Following the publication of Hindenburg Research’s January 24 report, the Adani Group lost more than USD 50 billion in market value in just two trading sessions, with Chairman Gautam Adani losing over USD 20 billion, or about one-fifth of his total fortune.
On January 24 (January 25 in India), New York-based Hindenburg Research released a report titled, “Adani Group – How The World’s 3rd Richest Man Is Pulling The Largest Con In Corporate History”. The report claimed its “2-year investigation” presented “evidence that the INR 17.8 trillion (U.S. $218 billion) Indian conglomerate Adani Group has engaged in a brazen stock manipulation and accounting fraud scheme over the course of decades”.
The report claimed to show evidence of various irregularities in Adani’s finances, from inflated stock valuations to sky-high debt. It said the conglomerate was being run unprofessionally like “a family business”, with Adani family members “controlling the group’s finances and key decisions”.
The report also accused the conglomerate of operating multiple shell companies, often offshore, “to serve several functions, including stock parking/ manipulation, and laundering money through Adani’s private companies onto the listed companies’ balance sheets in order to maintain the appearance of financial health and solvency”.
Almost immediately, as Adani Group stocks went into freefall, Jugeshinder Singh, Chief Financial Officer of the Group, called the report a “malicious combination of selective misinformation and stale, baseless and discredited allegations”.
On January 29, Adani released a 413-page response in which it equated the Hindenburg report to a “calculated attack on India”, its institutions and the India “growth story”. The response revolved around the following themes.
Calling Hindenburg’s report “nothing but a lie”, Adani’s response questioned Hindenburg’s motives.
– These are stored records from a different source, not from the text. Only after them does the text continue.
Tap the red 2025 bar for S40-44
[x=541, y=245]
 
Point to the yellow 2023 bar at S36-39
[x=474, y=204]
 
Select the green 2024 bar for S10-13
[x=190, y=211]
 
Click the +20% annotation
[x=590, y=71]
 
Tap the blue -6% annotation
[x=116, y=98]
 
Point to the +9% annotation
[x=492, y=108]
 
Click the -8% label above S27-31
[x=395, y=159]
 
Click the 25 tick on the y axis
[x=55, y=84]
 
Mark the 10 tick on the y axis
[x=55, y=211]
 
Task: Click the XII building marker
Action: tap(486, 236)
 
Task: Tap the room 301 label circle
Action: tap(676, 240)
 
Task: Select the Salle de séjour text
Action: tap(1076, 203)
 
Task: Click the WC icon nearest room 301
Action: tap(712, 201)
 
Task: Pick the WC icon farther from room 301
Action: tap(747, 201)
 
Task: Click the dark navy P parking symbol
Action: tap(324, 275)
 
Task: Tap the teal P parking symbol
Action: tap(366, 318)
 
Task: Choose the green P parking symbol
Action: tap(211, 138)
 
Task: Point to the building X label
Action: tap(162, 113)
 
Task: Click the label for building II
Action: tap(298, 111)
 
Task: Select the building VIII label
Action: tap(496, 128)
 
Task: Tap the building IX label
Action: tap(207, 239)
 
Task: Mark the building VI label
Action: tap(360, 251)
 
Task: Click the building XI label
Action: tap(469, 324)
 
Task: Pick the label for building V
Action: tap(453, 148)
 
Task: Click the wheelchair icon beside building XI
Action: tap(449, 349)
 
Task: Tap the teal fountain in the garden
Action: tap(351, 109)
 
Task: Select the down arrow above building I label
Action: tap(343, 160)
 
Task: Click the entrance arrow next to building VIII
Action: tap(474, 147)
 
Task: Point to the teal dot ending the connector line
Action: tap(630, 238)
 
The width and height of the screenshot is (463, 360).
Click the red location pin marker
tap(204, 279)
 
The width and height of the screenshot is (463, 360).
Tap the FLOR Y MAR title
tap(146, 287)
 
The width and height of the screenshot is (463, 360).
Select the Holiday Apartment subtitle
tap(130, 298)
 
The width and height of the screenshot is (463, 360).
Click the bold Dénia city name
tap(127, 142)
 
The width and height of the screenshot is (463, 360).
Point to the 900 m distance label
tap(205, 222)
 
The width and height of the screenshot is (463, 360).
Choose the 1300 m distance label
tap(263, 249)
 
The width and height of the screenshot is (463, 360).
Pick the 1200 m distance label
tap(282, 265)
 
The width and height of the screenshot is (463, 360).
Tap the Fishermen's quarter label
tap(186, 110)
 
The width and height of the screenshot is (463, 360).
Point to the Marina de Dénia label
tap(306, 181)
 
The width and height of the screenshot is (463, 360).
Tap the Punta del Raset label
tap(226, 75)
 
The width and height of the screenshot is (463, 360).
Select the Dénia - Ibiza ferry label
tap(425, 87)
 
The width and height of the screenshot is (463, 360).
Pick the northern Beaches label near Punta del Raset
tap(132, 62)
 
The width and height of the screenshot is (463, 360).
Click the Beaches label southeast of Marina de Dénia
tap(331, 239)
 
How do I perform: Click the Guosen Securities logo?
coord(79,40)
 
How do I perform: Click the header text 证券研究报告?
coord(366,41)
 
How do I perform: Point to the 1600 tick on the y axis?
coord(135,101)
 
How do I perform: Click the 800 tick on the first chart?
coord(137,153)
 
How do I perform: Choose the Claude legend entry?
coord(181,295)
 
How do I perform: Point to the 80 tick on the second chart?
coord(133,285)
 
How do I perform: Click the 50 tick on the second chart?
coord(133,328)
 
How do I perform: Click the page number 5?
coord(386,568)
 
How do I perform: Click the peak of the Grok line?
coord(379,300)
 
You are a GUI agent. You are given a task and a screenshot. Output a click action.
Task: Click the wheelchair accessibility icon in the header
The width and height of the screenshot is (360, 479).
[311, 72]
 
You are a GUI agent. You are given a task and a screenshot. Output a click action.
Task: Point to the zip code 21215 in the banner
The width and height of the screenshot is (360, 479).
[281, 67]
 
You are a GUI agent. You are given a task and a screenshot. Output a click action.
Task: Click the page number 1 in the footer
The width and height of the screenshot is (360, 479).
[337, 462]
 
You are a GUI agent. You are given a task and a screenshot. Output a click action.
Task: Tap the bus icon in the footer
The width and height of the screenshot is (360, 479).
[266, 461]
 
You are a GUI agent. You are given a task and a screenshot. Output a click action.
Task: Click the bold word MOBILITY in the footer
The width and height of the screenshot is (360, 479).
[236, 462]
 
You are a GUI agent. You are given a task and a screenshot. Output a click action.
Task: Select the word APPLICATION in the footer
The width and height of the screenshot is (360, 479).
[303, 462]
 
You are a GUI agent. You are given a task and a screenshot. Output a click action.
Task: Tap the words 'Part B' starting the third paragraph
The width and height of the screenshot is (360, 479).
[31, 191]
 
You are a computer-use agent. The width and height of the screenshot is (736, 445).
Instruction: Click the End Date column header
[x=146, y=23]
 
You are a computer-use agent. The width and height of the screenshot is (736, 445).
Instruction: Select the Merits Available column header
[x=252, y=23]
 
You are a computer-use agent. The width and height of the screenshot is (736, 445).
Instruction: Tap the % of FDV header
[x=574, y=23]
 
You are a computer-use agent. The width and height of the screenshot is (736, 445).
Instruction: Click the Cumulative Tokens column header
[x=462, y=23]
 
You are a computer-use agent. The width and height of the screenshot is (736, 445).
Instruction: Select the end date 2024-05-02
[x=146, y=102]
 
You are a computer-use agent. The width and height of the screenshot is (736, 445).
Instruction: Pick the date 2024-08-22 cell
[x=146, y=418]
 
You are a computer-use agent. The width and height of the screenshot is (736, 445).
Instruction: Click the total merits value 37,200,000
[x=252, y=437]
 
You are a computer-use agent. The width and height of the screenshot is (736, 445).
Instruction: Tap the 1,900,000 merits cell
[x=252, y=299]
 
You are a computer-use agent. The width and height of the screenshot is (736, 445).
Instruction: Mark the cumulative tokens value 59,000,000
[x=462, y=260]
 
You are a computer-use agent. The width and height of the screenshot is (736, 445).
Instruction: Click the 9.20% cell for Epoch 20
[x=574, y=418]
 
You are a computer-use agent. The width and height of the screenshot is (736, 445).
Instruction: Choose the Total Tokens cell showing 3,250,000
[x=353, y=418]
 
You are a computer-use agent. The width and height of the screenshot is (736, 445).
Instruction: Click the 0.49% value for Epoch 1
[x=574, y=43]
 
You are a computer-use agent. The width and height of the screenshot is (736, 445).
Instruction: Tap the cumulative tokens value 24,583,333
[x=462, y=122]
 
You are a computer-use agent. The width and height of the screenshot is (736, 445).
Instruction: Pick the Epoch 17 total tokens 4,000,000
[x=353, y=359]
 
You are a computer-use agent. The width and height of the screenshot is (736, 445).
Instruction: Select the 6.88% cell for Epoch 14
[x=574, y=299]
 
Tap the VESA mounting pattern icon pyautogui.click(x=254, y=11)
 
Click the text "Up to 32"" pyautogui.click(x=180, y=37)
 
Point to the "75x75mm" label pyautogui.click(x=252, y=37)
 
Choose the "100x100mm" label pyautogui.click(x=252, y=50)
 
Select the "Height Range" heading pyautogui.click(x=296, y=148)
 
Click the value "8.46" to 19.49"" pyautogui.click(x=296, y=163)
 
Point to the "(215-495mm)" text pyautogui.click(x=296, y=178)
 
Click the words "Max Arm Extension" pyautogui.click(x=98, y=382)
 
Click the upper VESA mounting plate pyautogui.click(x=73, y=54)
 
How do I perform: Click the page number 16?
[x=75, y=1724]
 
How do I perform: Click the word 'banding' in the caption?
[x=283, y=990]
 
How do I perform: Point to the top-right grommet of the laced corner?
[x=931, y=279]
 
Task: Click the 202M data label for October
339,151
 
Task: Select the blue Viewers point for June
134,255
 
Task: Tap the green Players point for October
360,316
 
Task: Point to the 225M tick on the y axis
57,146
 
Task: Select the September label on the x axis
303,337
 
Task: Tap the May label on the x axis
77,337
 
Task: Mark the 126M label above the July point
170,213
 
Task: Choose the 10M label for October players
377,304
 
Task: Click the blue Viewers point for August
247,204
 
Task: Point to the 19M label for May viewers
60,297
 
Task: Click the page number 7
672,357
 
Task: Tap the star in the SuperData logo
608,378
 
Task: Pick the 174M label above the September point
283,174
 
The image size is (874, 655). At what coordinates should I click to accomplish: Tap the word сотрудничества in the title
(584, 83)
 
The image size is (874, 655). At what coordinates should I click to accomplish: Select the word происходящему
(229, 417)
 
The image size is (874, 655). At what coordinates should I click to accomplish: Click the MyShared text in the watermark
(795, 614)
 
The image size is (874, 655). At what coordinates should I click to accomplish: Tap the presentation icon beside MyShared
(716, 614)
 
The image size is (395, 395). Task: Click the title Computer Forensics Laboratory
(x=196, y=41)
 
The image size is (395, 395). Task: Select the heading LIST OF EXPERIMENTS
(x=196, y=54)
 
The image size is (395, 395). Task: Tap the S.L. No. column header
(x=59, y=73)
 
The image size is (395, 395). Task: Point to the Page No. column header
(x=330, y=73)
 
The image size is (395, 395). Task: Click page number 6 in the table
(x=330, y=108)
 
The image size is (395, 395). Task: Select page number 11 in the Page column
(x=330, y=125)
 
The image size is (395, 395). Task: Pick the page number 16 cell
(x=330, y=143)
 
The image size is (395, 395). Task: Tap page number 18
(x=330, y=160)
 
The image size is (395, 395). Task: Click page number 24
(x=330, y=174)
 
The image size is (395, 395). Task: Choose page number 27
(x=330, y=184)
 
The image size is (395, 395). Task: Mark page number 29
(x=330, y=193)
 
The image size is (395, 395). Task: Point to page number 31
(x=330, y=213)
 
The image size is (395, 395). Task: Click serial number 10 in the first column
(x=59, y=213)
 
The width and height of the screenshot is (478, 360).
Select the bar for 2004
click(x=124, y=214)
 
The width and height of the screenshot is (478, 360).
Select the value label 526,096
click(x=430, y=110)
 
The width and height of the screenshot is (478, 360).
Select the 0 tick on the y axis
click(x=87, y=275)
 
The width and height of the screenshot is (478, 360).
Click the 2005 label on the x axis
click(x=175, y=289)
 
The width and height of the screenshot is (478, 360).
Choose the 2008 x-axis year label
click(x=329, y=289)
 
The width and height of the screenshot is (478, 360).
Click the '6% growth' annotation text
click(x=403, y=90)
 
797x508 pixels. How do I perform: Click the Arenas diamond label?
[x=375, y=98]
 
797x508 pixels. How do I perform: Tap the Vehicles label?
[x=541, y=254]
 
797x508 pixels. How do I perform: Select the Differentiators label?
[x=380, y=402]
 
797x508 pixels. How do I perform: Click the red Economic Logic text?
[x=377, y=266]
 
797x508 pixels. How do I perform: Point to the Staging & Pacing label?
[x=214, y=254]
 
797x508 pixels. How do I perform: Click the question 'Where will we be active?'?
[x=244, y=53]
It said that the report was released with the “admitted intent of Hindenburg to profiteer at the cost of our shareholders and public investors”.
It accused Hindenburg of being an “unethical short seller” that has sought to “effect a downward spiral of (Adani’s) share price and make a wrongful gain”.
It also accused Hindenburg of concealing crucial pieces of information, from “details of its short positions” to “sources of its funding”.
A central feature of Adani’s response is that the Hindenburg report relies on “allegations which have since been judicially determined to be false”. It says that “the allegations and innuendoes made in the Hindenburg report are knowingly false”.
In its response to the “88 questions raised by Hindenburg”, Adani states that much of the allegations made have already been “disclosed” by the group and in a some cases, Adani has even received favourable verdicts from institutions like the Appellate Tribunal (CESTAT) and the Supreme Court.
It says that “Hindenburg has sought to spotlight selective media reporting while deliberately ignoring judicial findings”.
The Adani Group has claimed that Hindenburg’s questions regarding the company’s convoluted organisational structures fails “to comprehend that in the infrastructure business, especially in a sprawling geography like India, most large corporates operate in a similar fashion”.
The rebuttal says that the Adani response does not address any of the substantive points that the report raised. Rather, Adani has “stoked a nationalist narrative” that seeks to conflate the “meteoric rise and the wealth of its Chairman, Gautam Adani, with the success of India itself”, the rebuttal says.
“In terms of substance, Adani’s ‘413 page’ response only included about 30 pages focused on issues related to our report. The remainder of the response consisted of 330 pages of court records, along with 53 pages of high-level financials, general information, and details on irrelevant corporate initiatives, such as how it encourages female entrepreneurship and the production of safe vegetables,” Hindenburg has said.
Among the issues that were addressed, “Adani’s response largely confirmed our findings and ignored our key questions,” it said.
This issue is not likely to die down soon. Hindenburg has said that it is continuing its due diligence on the Adani Group and will continue to update its list of issues in the coming days. Adani, on the other hand, has threatened legal action to protect its interest and the interests of its investors.